Alfred University Libraries stand in solidarity with Black Lives Matter and global movements responding to the systemic racism and anti-Black violence that recently claimed the lives of Breonna Taylor, George Floyd, Ahmaud Arbery, Tony McDade, and innumerable others. We recognize that this movement is intersectional and essential to dismantling oppression. We appreciate and endorse the statements of Alfred University and the American Library Association, which show support for all marginalized communities, especially the BIPOC (Black, Indigenous, People of Color) community.
Affirming that Black Lives Matter engages with our Libraries’ value of supporting “intellectual and cultural diversity” and recommits us to the strategic goals of recruiting and retaining “a diverse and talented staff” and to developing “library programming that makes the libraries a center for intellectual discussion.” We recognize, however, that this is not enough.
The Libraries acknowledge that an ongoing history of oppression occurs not just in areas such as policing, housing, employment, and healthcare, but also in library services, where there are many examples of libraries being complacent or complicit in the oppression of BIPOC. Alfred University Libraries do not claim immunity from complicity in this history of systemic racism.
Current events show us that unvoiced support for marginalized communities is only slightly better than no support at all, so we are actively adding our voice. However, this is only the first step. We also commit to “walking the walk” in order to create a more equitable, inclusive, and empowering environment, and a more just society. As a start, we will take the following concrete steps:
Creating a more inclusive environment:
- Solicit feedback from students on “What would make you feel more welcome and/or comfortable in the Alfred University Libraries?” Partner with the Institute for Cultural Unity to ensure students from marginalized groups are aware that we are asking for their feedback.
- Require all library personnel to participate in implicit bias and bystander intervention training (see Appendix).
- Strongly encourage library personnel to participate in Psychological First-Aid (PFA) and Safe Zone training (see Appendix).
- Evaluate the library search and hiring process to reduce bias and increase equity and to incorporate best-practices.
- Integrate anti-racist and/or anti-oppression values and language into the AU Libraries Mission, Vision, and Values.
Creating more inclusive collections:
- Actively add the work of BIPOC scholars to library collections.
- Add resources to support anti-oppression research and work to library collections.

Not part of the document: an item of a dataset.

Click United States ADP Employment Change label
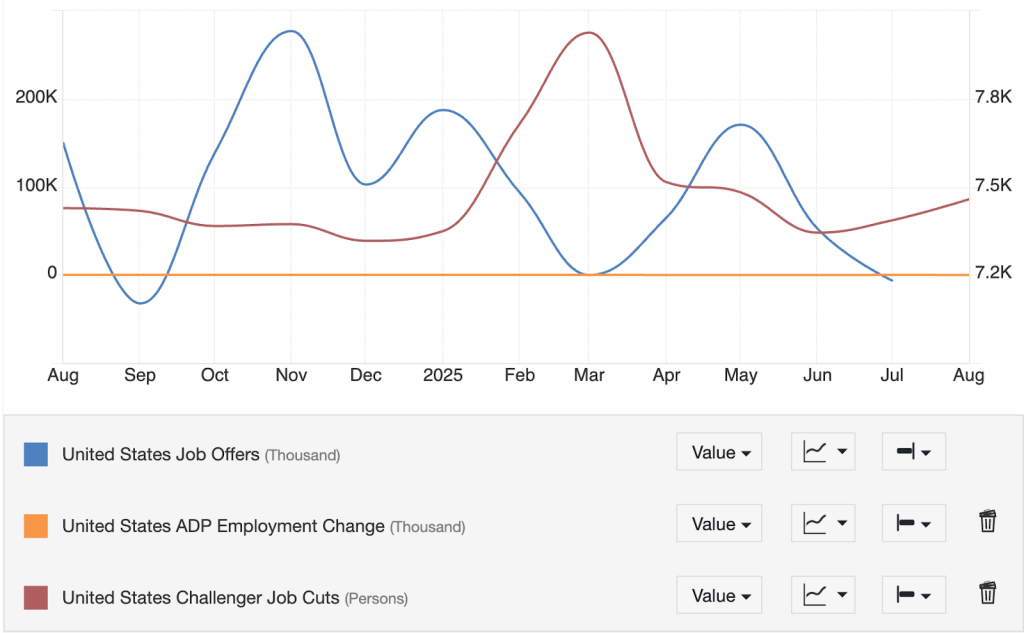1024x633 pixels. point(223,526)
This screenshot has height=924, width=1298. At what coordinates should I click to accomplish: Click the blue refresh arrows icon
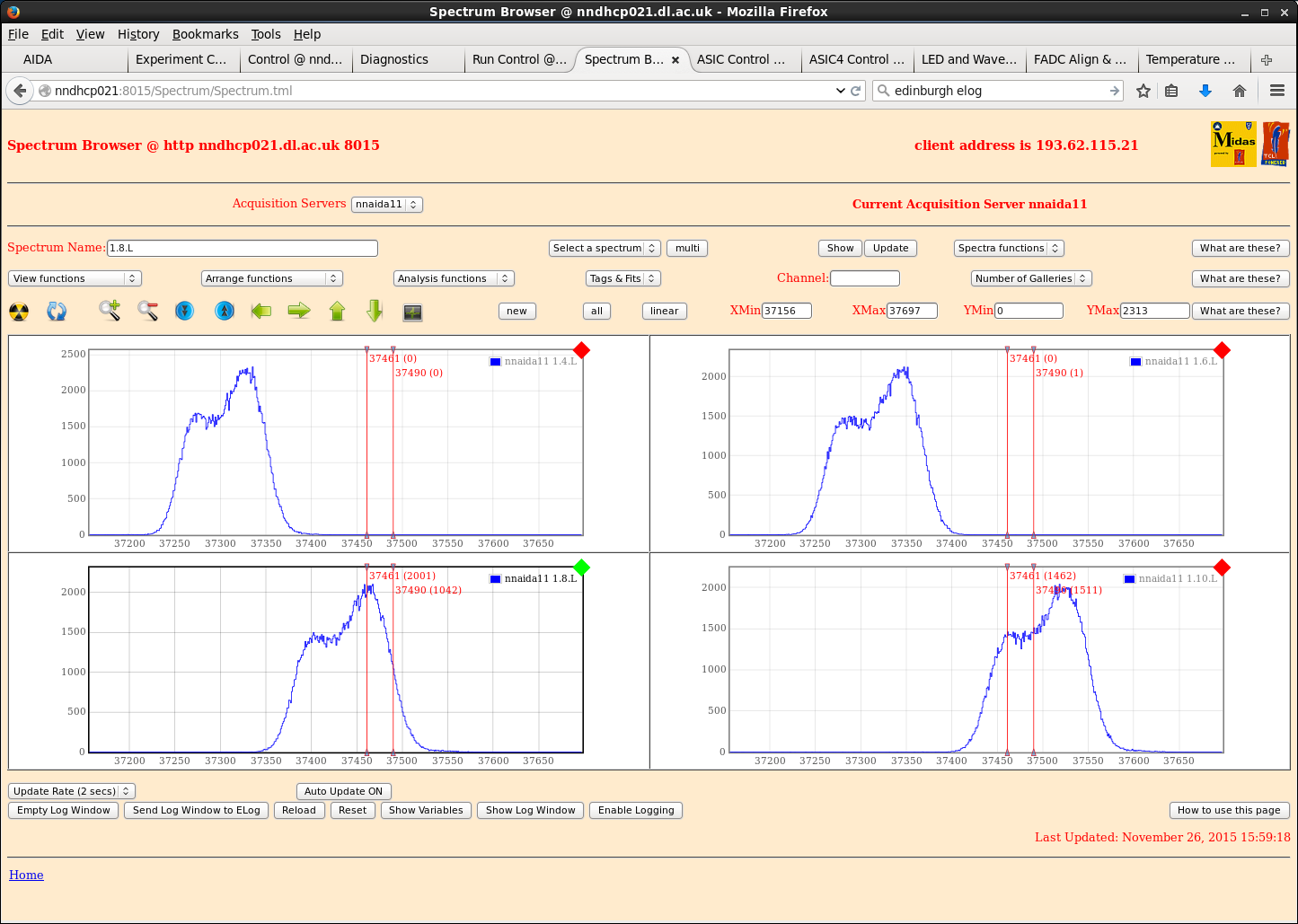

- Solicit suggestions from students on collecting library materials by and/or about BIPOC.
- Whenever possible, ensure that library displays include works by marginalized creators/authors.
- Expand collaboration with student groups for library displays and events.
- Begin a discussion group for library personnel focusing on works from a list of anti-racist resources or a list of anti-oppression readings focused on libraries and librarianship (see Appendix).
- Create a resource guide focused on anti-oppression (see Appendix).
We commit to regularly evaluating our progress and continuing to build on this statement and commitment. We welcome input from our patrons and our community on additional steps we can take as we work toward improving ourselves as professionals and as the Alfred University Libraries.
Appendix: Example Trainings and Resources
To guide the implementation of the actionable steps in our commitment, Alfred University Libraries recommend these examples and resources to be used as appropriate.
- Implicit bias training may include gender and sexuality issues but should also include racial issues such as micro and macroaggressions. One such example is UCLA’s “KNOW” Implicit Bias. This page provides a video series and modules as well as scholarship and additional videos.
- Bystander intervention training equips trainees with the training necessary to intervene in situations of harassment and hate violence. One recommended resource is the Southern Poverty Law Center’s guide to bystander intervention.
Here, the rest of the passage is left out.